Date of this Version
Published in Textiles and Politics: Textile Society of America 13th Biennial Symposium Proceedings, Washington, DC, September 18- September 22, 2012.
Beginning any research project necessitates casting a large net. The language used by an object's creators, scholars, collectors and critics must be analyzed with an eye to Bourdieu's observation that classifications can be used to study the classifiers and the classified. Through the analysis of an early twentieth-century men's silk and cotton ikat robe from the present-day Republic of Uzbekistan, this research draws together seemingly unrelated threads. Threads backward through time situate the robe as part of the Silk Road; other threads connect current media attention to the Uzbek cotton industry and labor practices.
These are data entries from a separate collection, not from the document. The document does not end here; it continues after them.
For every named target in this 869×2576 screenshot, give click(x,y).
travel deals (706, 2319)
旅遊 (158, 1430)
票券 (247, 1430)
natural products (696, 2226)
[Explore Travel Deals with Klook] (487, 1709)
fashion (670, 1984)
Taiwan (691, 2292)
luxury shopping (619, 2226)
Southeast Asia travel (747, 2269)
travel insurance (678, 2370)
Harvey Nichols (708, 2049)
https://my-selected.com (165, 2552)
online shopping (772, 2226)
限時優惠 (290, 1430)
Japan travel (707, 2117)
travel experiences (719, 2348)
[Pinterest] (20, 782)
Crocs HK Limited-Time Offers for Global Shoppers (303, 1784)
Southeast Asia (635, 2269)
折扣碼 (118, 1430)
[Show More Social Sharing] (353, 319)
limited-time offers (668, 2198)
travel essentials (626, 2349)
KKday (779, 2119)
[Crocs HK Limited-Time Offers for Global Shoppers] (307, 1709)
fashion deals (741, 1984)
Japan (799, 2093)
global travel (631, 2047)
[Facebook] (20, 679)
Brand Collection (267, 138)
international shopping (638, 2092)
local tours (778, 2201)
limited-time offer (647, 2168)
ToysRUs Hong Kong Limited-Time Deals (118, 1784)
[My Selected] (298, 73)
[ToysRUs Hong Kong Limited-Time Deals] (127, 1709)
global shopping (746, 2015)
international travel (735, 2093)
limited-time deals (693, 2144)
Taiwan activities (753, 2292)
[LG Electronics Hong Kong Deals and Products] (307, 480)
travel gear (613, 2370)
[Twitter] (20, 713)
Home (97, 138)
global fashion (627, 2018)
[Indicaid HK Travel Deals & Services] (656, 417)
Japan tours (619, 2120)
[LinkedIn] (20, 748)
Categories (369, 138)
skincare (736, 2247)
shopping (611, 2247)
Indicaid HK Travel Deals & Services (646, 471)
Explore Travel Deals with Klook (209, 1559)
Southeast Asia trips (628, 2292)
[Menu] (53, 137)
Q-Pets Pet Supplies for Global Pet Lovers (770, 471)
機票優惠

Ikat fabrics are currently mass-produced in Uzbekistan, while at the same time master weavers are depicted as reviving a lost tradition out of the ashes of post-Soviet Central Asia. Ikat weavers' collaboration with fashion designers lend credibility to Uzbek ikat techniques and aesthetics, while the Uzbek President's daughter had her 2011 New York Fashion Week show canceled after protests over Uzbekistan's human rights record. Uzbekistan was once a region of independent Silk Road cities. During the nineteenth century, it was conquered by the Russian Empire because of their cotton production, then became part of the Soviet Union. Uzbekistan's President is forging a strong national identity rooted in the region's history, but faces problems of post-colonial nation-building with overlapping borders of culture, religion, language and ethnicity. Using the ikat coat as a focal point for this study, the political and historical factors that influenced its creation and interpretation will situate this coat in its cultural context.